Short-term incentives are given is cash for fulfilling specific year to year
business objectives. Mid-term incentives are given in the form of share units
for fulfilling mid-term objectives of the bank. This is deferred incentive.
Long-term incentive is focused on long-term objective of increasing
shareholders’ value. If the chief executive can create substantial
share-holders’ value in a long-term perspective, then the chief executive is
given deferred incentive in the form of stock options or deferred share units.

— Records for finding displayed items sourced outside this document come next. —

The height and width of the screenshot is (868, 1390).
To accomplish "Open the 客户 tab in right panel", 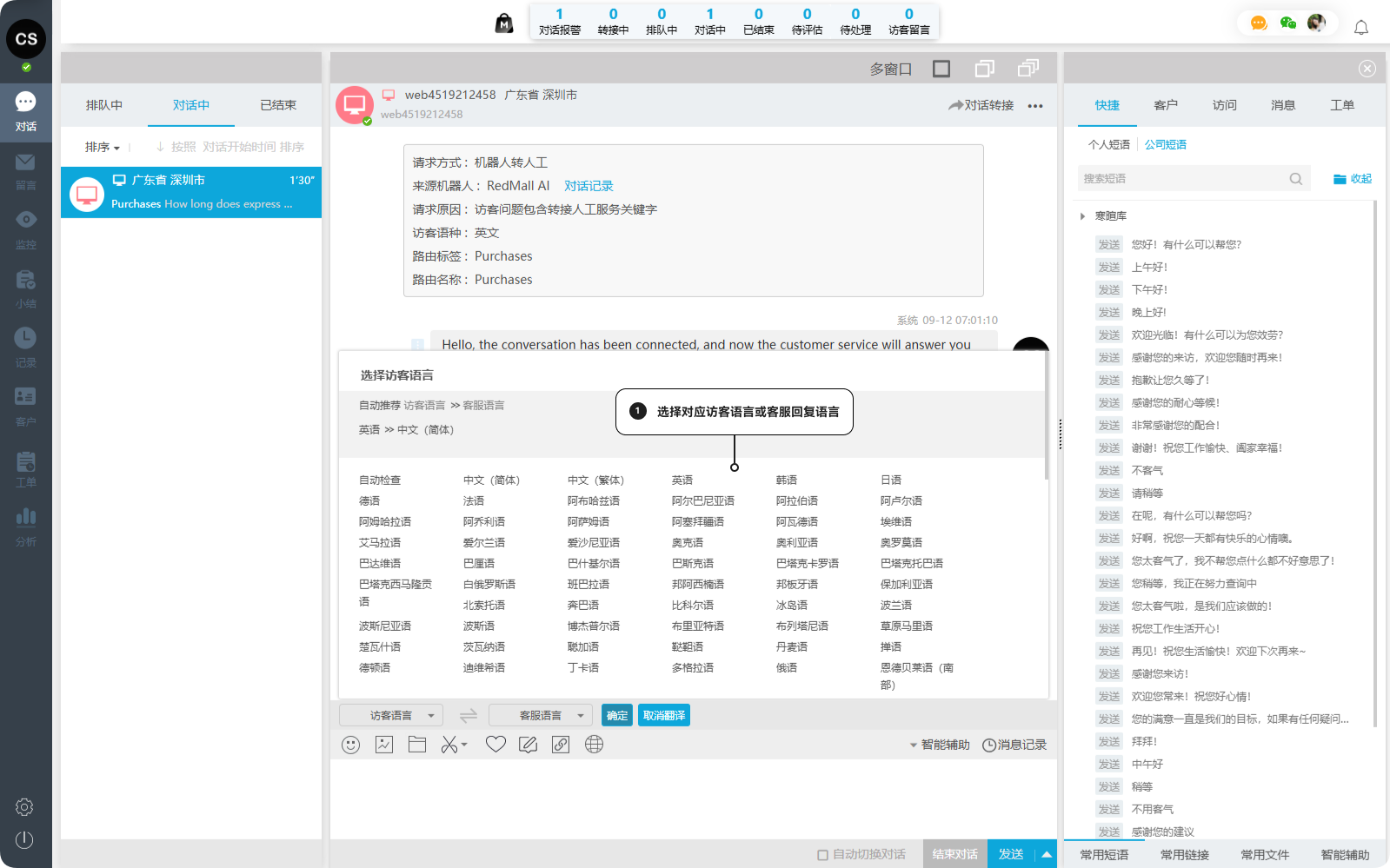I will (1166, 105).
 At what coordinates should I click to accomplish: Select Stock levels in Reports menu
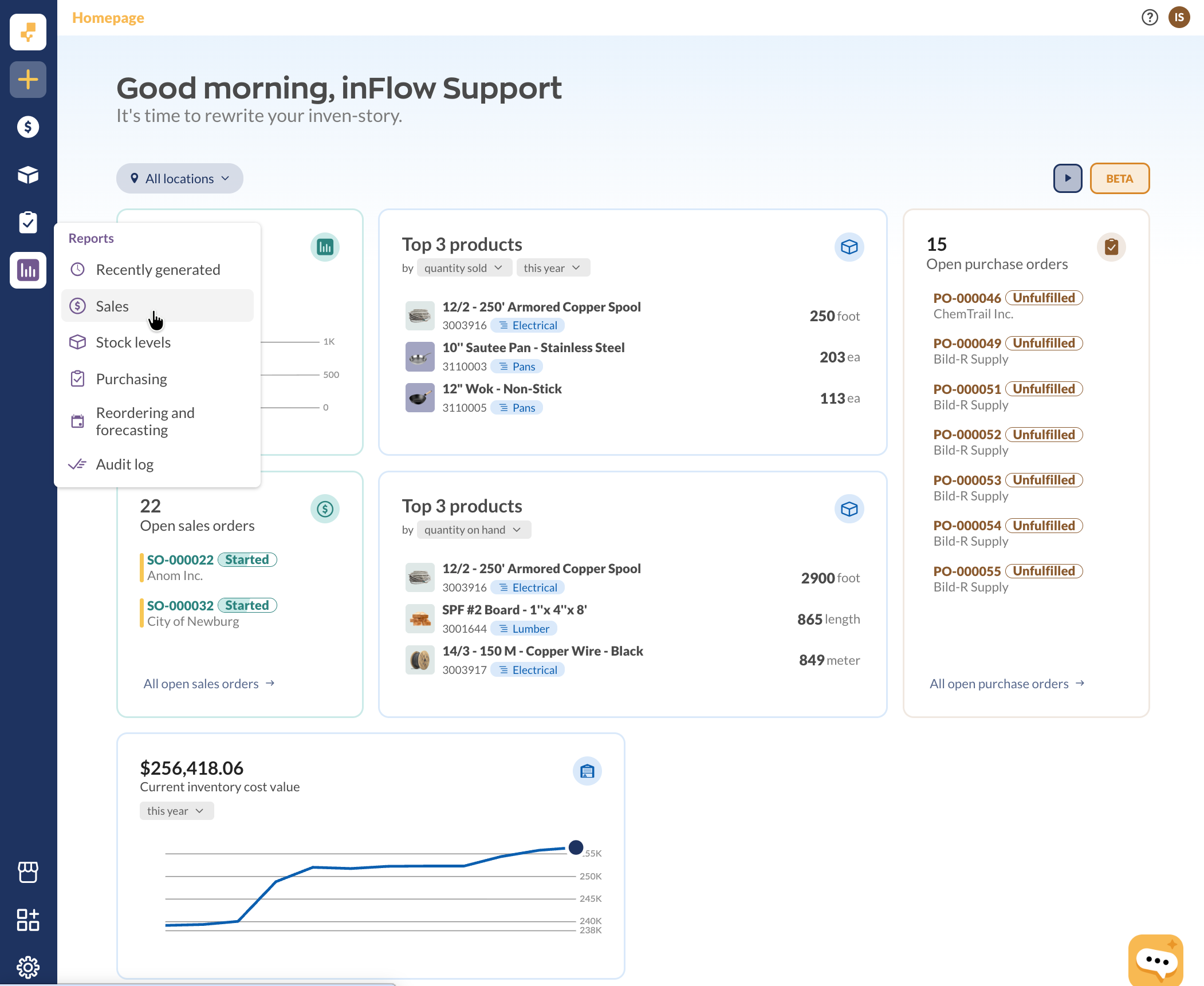pyautogui.click(x=133, y=342)
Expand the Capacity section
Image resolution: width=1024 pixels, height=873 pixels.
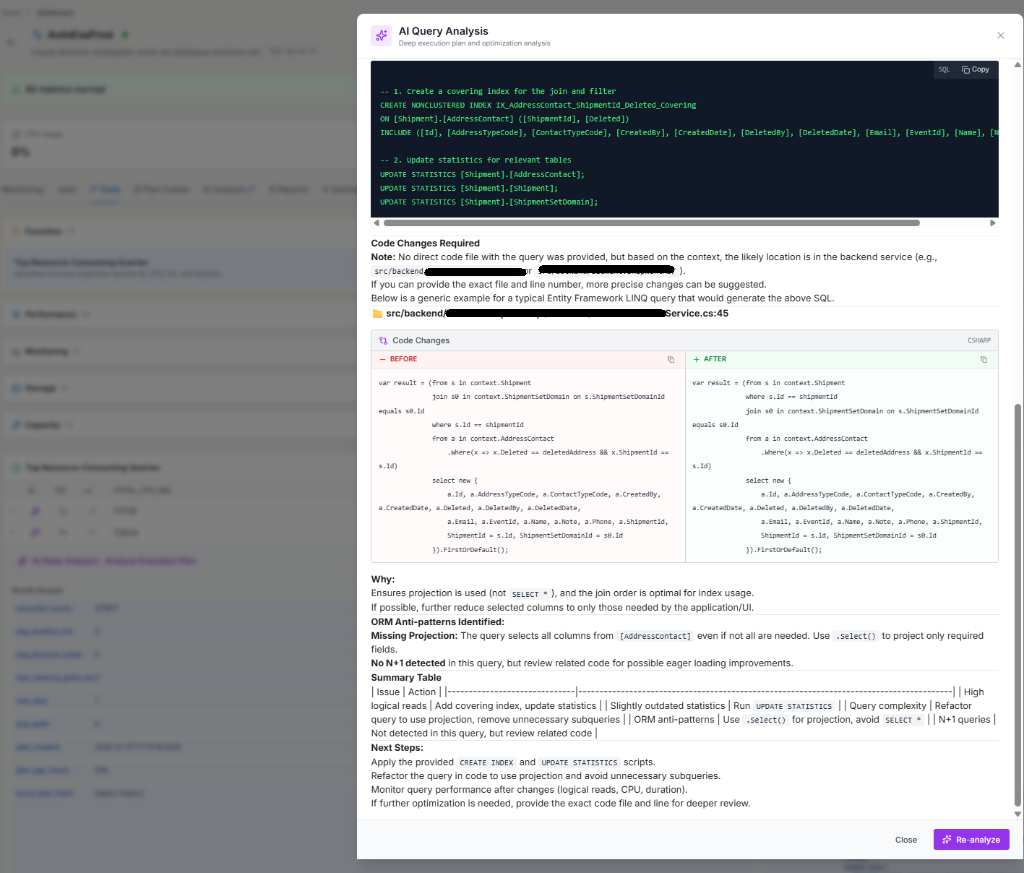(x=43, y=424)
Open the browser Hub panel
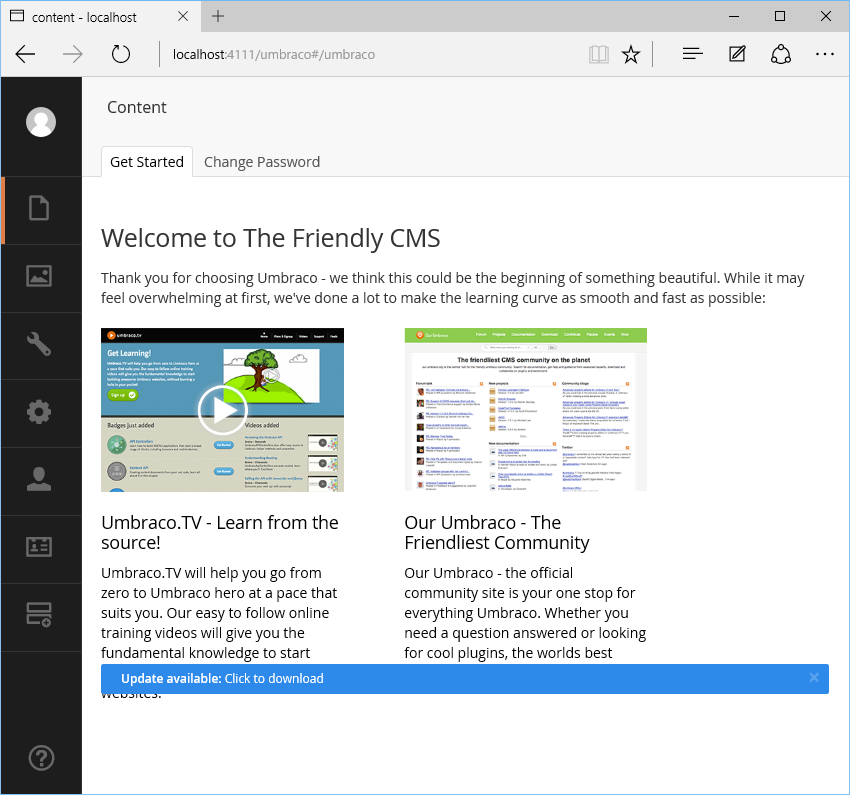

The Executive Compensation program Committee compares
the executive compensation of the BMO with that of two groups in order to judge
effectiveness and competitiveness of the compensation program. One group
consists of other four largest Canadian banks, namely Bank of Nova Scotia
(BNS), Canadian Imperial Bank of Commerce (CIBC), Royal Bank of Canada (RBC),
and Toronto-Dominion Bank (TD). In the other group, there are 10 U. S.-based
mid-size banks. The peer comparison gives information for primary
consideration. For secondary consideration in structuring the CEO compensation
program, the committee considers the compensation for the CEOs of the
Canada-based insurance companies.
The other factors that the committee takes into
account while designing executive compensation program are; compensation given
to CEOs of the companies listed with TSX 60, compensation program of CEOs of
selected U. S. firms, the ratio between amount compensation to the CEO and that
to other employees, and the Canadian median family income.